# Lava rock and petrified wood for aquarium



## summit (Aug 22, 2010)

I want to put some lava rock and petrefied wood in my aquarium, I have looked around at a few local places without luck, anyone have ideas where to get some? Also is there other places to buy some quatrz that might be a bit cheaper than the LFS? I tried a couple local garden centers without luck.

Do you also boil this stuff? I hate boiling, I always worry its going to explode, any other safer methods?

Thanks


----------



## 2wheelsx2 (Apr 21, 2010)

Try landscaping stores for the quartz. But I haven't seen many places with large lava rock (basalt) or petrified wood. Maybe Bonsai stores? You don't have to boil the rocks unless they have been buried in soil (soil might have critters). Just scrub them clean with hot water from your tap. Most people go nuts with their rocks wood when they are natural materials present in our water systems.


----------



## pistolpete (May 2, 2010)

Phone some landscaping places, There is one on marine drive in south burnaby that has an astounding selection of rocks. with lava rock it's good to give it a once over with sand paper to eliminate sharp edges.


----------



## 2wheelsx2 (Apr 21, 2010)

That's Northwest Landscaping. Unfortunately, they have neither right now (I live 4 blocks from them). There is another landscaping place further south on Byrne Road (south of Marine Way) which I heard was better/cheaper though, which I've yet to check out. I'll post up what they have and what it's call and where it's located once I get a chance to visit next weekend. I'm currently looking for a lot of slate fragments and river rocks.


----------



## TomC (Apr 21, 2010)

summit said:


> I want to put some lava rock and petrefied wood in my aquarium, I have looked around at a few local places without luck, anyone have ideas where to get some?
> 
> Thanks


 I have a slab of petrified wood I would sell. PM me your email if you want pics.


----------



## summit (Aug 22, 2010)

2wheelsx2 said:


> That's Northwest Landscaping. Unfortunately, they have neither right now (I live 4 blocks from them). There is another landscaping place further south on Byrne Road (south of Marine Way) which I heard was better/cheaper though, which I've yet to check out. I'll post up what they have and what it's call and where it's located once I get a chance to visit next weekend. I'm currently looking for a lot of slate fragments and river rocks.

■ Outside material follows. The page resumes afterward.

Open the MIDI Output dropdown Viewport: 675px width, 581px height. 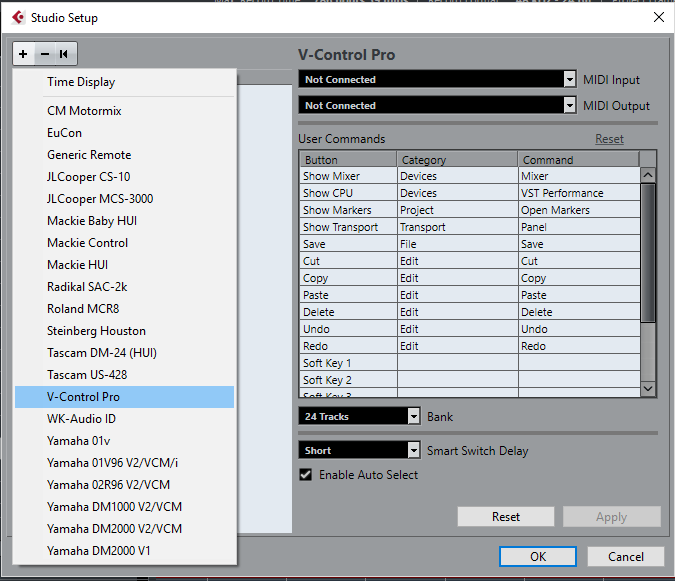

That would be awesome thanks!


----------



## gklaw (May 31, 2010)

Try Landscape Supply Centre on Westwood Street, between Lougheed Hwy and Kingsway, in Coquitlam. They have all sorts of rocks. Although I do not specifically remember seeing it there.

Thereis also a hugh landscape supply centre on the S. side of Lougheed around Pitt River bridge around the Esso gas station. I have not been there for a very long time.


----------



## summit (Aug 22, 2010)

gklaw said:


> Try Landscape Supply Centre on Westwood Street, between Lougheed Hwy and Kingsway, in Coquitlam. They have all sorts of rocks. Although I do not specifically remember seeing it there.
> 
> Thereis also a hugh landscape supply centre on the S. side of Lougheed around Pitt River bridge around the Esso gas station. I have not been there for a very long time.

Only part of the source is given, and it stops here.